=== Section Start ===

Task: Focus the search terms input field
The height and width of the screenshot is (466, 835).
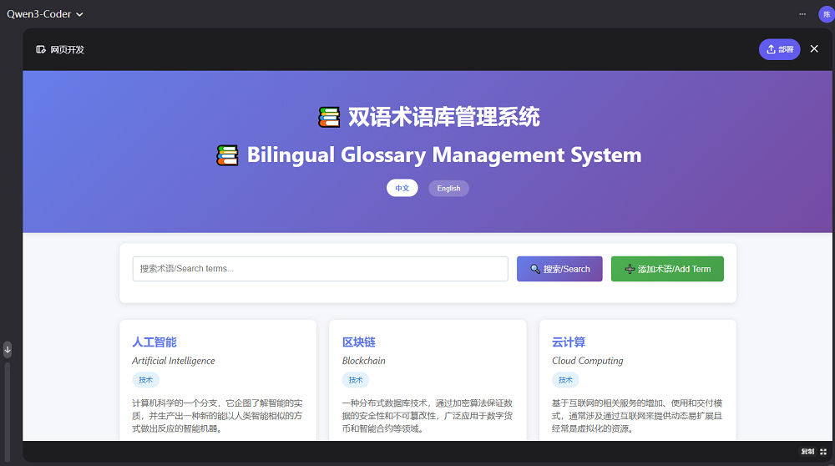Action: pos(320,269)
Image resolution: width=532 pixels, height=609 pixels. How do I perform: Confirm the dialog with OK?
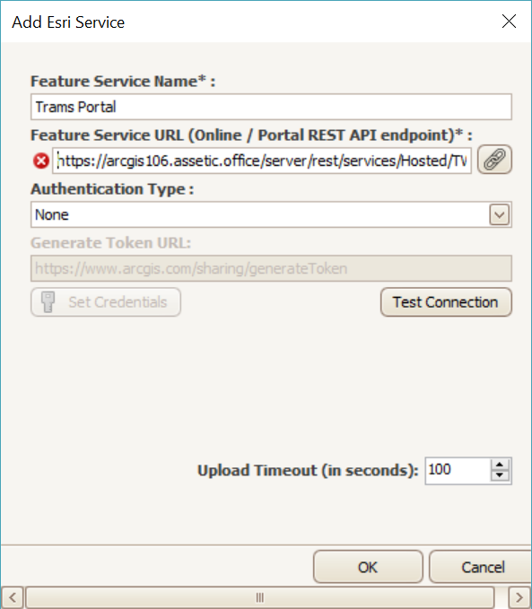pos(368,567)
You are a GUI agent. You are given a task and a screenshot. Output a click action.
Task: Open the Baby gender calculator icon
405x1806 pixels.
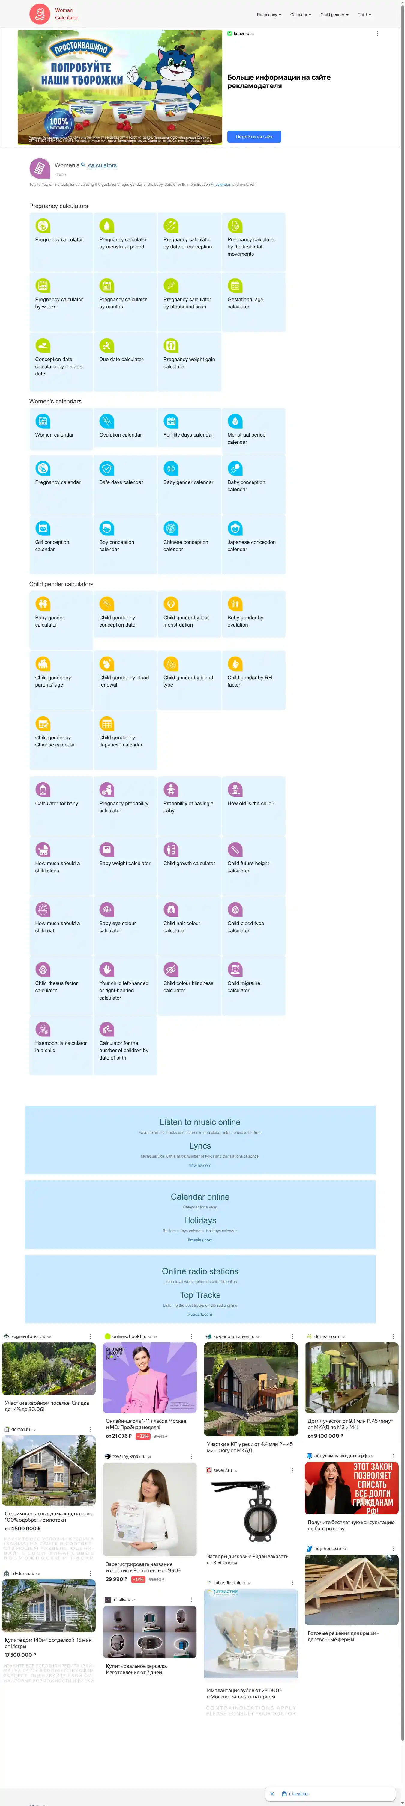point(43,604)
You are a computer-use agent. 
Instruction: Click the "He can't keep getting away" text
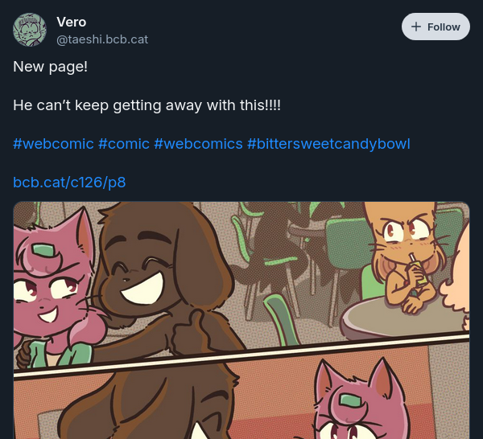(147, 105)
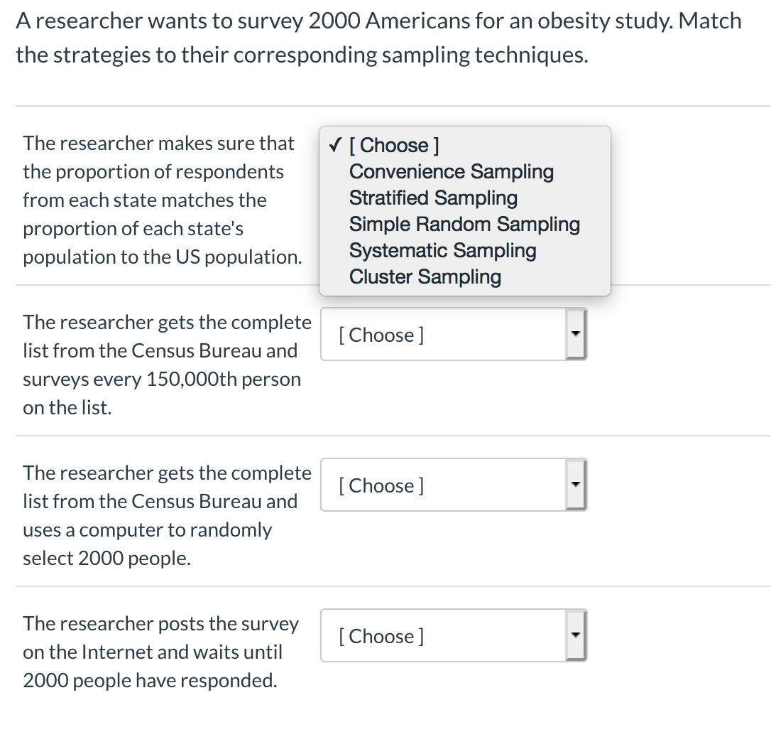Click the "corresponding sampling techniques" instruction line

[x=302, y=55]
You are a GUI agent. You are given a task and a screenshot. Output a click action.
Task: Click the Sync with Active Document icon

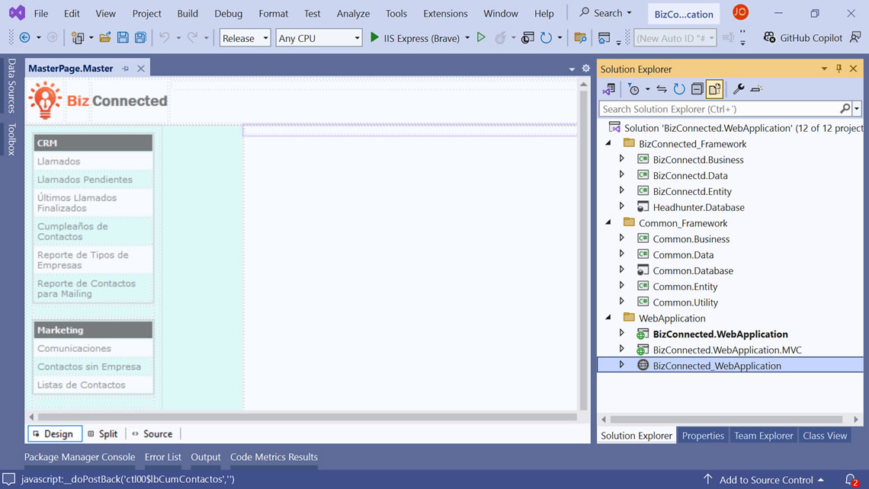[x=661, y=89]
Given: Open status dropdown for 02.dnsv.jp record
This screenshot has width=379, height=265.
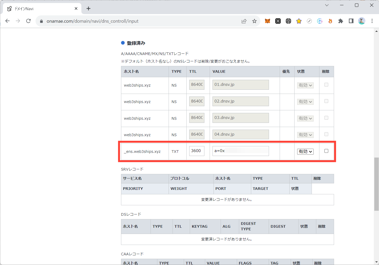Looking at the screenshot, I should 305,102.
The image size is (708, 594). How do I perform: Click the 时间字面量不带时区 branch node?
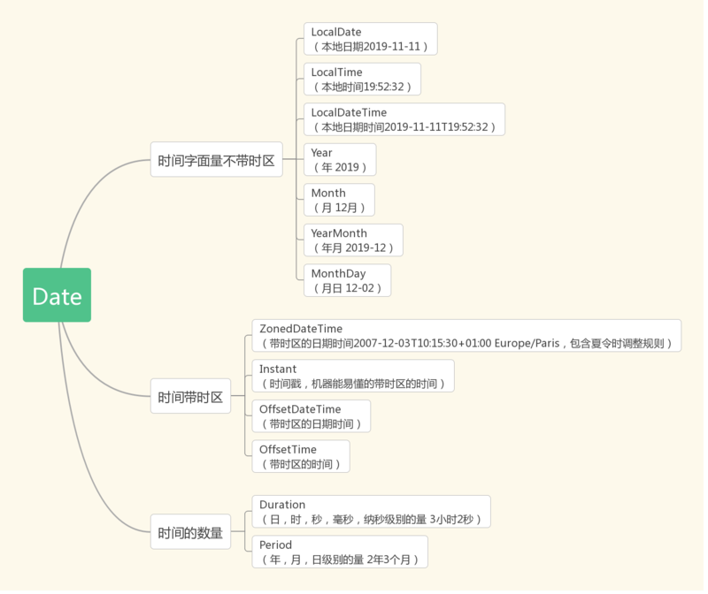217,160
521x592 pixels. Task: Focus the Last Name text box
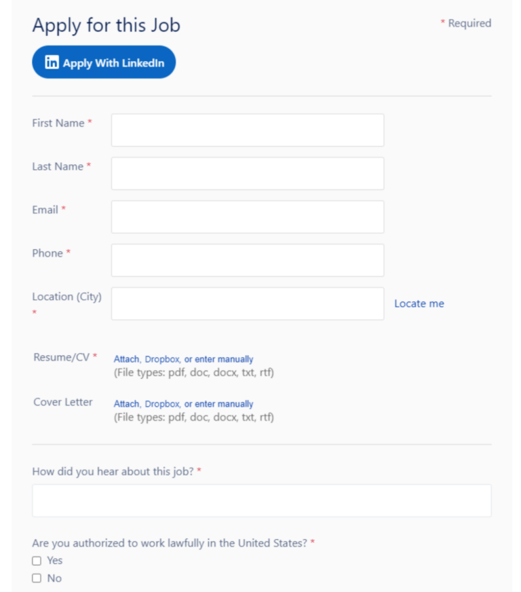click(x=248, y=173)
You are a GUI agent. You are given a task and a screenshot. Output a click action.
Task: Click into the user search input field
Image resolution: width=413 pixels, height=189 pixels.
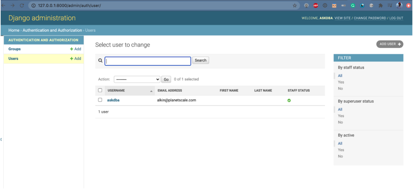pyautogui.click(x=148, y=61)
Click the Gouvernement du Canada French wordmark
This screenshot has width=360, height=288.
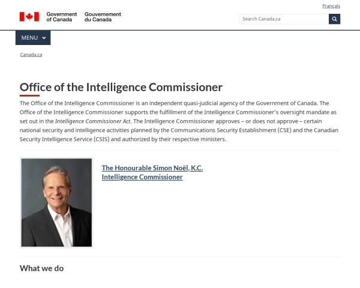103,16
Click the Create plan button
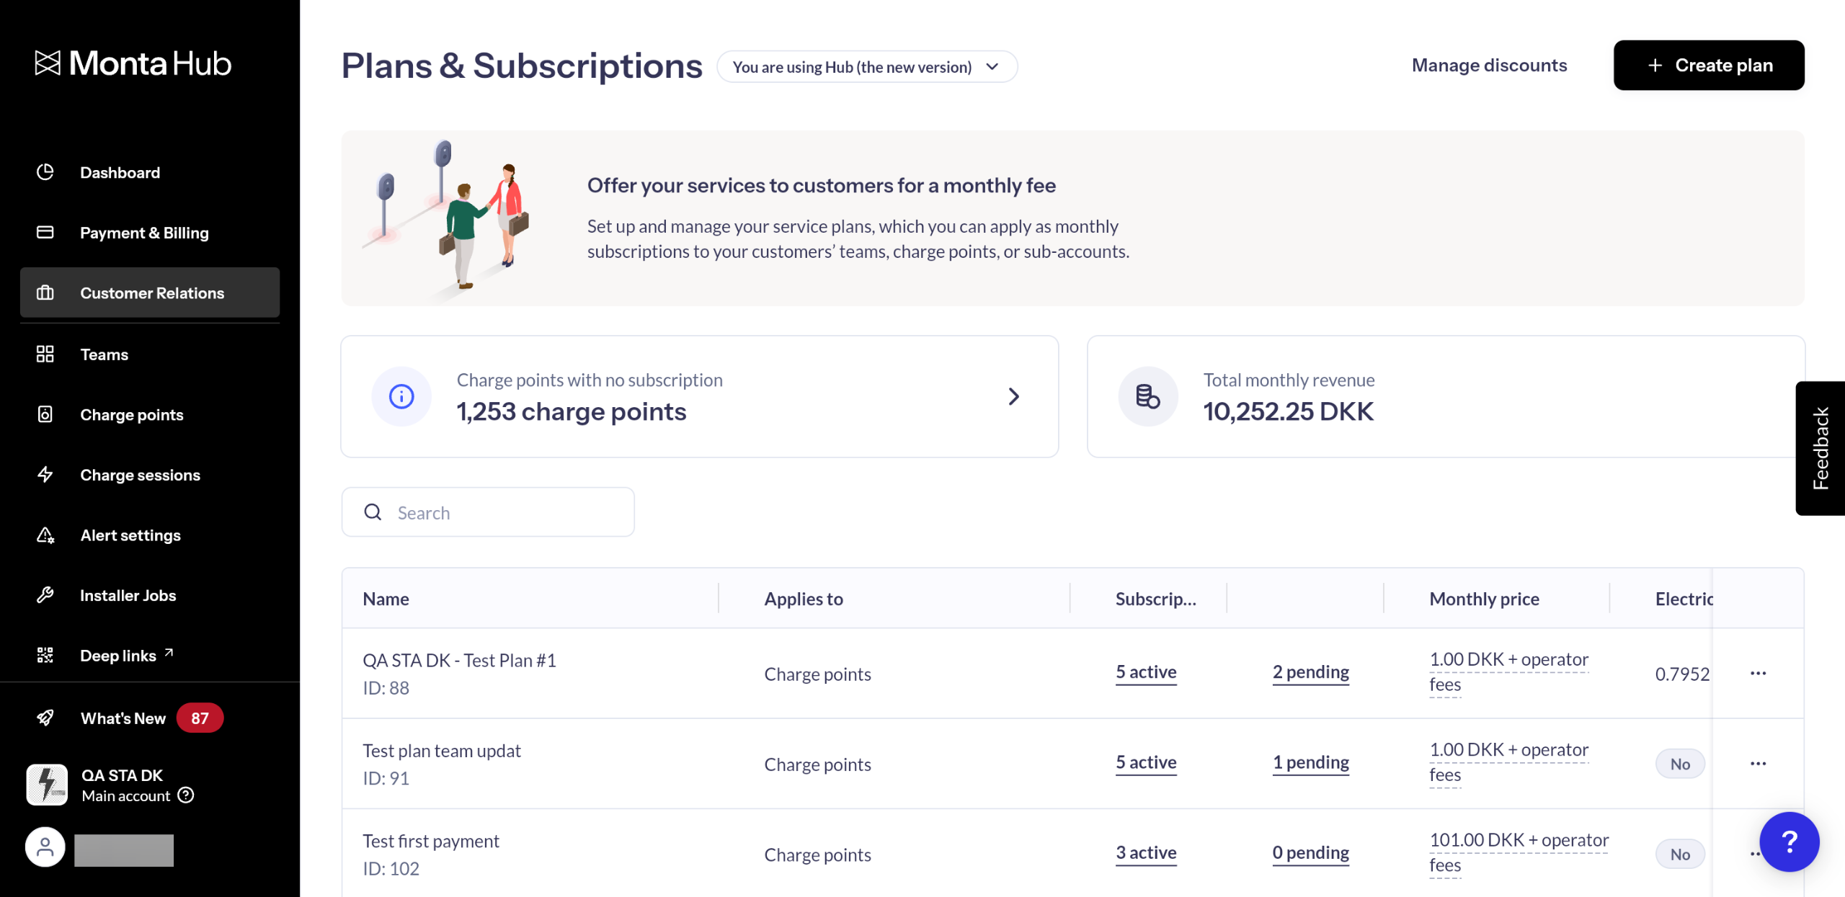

=== Section End ===

Where a line above contains the word "input", show that line.

Task: Focus the search terms input field
Task: Click into the user search input field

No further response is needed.